Business planning in an AEC firm is such a critical function. It really is one of the key roles of the CEO. Yet we seem to struggle with it. Here are some of the ways we see firms go wrong every single day:
- No legwork gets done. I never could understand how ANY company can embark on the business planning process without talking to their clients and employees first. Just seems to make sense that they have input that would be valuable to you since you’d be out of business if you didn’t have either of their support (clients and employees).
- Too many people involved. I don’t know why some firms think all the owners or all the managers need to sit down in one room and work out a business plan at the same time. But I do know this DOESN’T work! It makes it hard to confront the really tough stuff. People aren’t honest. It takes too long. The energy gets sucked out by having everyone weigh in on everything. It’s crazy inefficient.
- Bad facilitator. I am talking primarily about people who don’t understand the AEC business. They always seem to have a book list everyone is supposed to be reading from before embarking on the process. There’s a lot to know about this business. It just isn’t smart to educate someone on your nickel. I want to work with people who have tons of experience, examples and resources – you should, too! There’s also the problem of the weak and overly touchy-feely facilitator who cannot ever get anything to resolution.
- Bad facility. I have been on some terrible business planning retreats over the years. When you are virtually the only people in a 1,000-room resort, it’s going to be bad. And it was! Or when you are stuck in a basement meeting room with no windows and people who hate each other, it’s not fun. I could go on and on but you get the picture.
- Not understanding what goes in the plan. Mission, vision, strategies, goals, and action items. Each of these elements has gray area about what it is or isn’t, but they certainly are not all interchangeable. Mission is why you are in business. Vision is what you are trying to become by some point in time. Strategies are what your basic philosophies are for how you do business in every area of the company. Goals should be quantitative and measurable. Action items answer the questions of: “Who, what, when, where, and why?” Sometimes “core values” are also part of the plan and they can easily spill into strategies and mission.

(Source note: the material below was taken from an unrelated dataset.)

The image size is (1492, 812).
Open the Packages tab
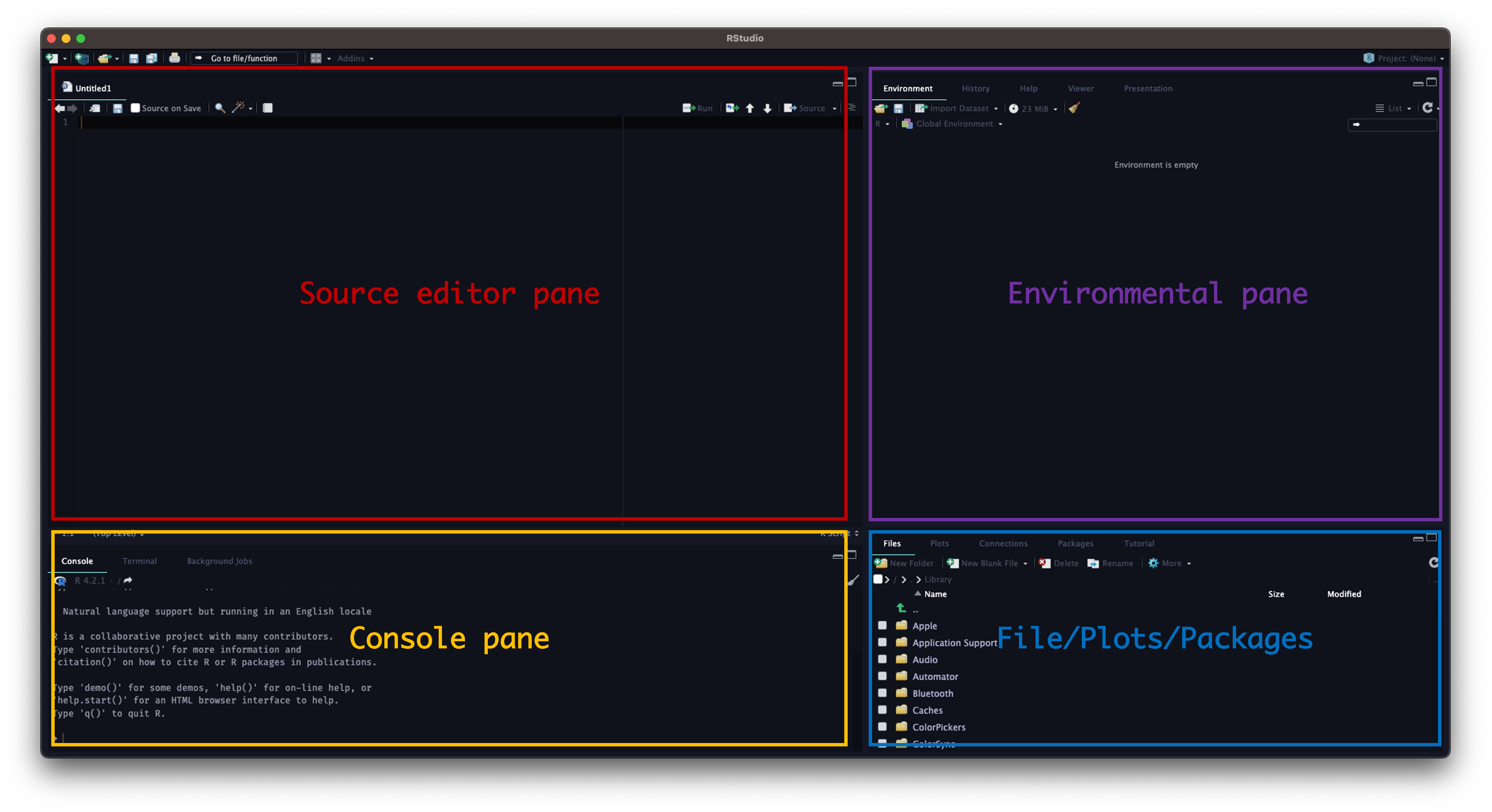tap(1075, 543)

- Too many things get assigned to committees. I see this all of the time. Every “action” becomes a “study” and gets assigned to a committee. Committees are where initiatives go to die.
- Buzzword and cliché mania. I will NEVER understand why some people are like junkies on this stuff. They read every book and article and jump on every new bandwagon. And then they communicate on this stuff with the assumption that you and everyone else understands their gobbledy-gook. Keep the language clear and straightforward!
- No communications to the rest of the company. When the top people go off for a business planning “retreat” or meeting, the rest of the employees are all waiting to hear what happened. It’s a big deal. Too often the participants forget that just the fact that the company is having this meeting could scare the rank and file employees who may automatically (and incorrectly) assume that this means firings or something negative is going to happen. As a result, you cannot waste a single moment in calling your staff together and telling them about the meeting and the plan.
The list goes on – and on. How do you stack up?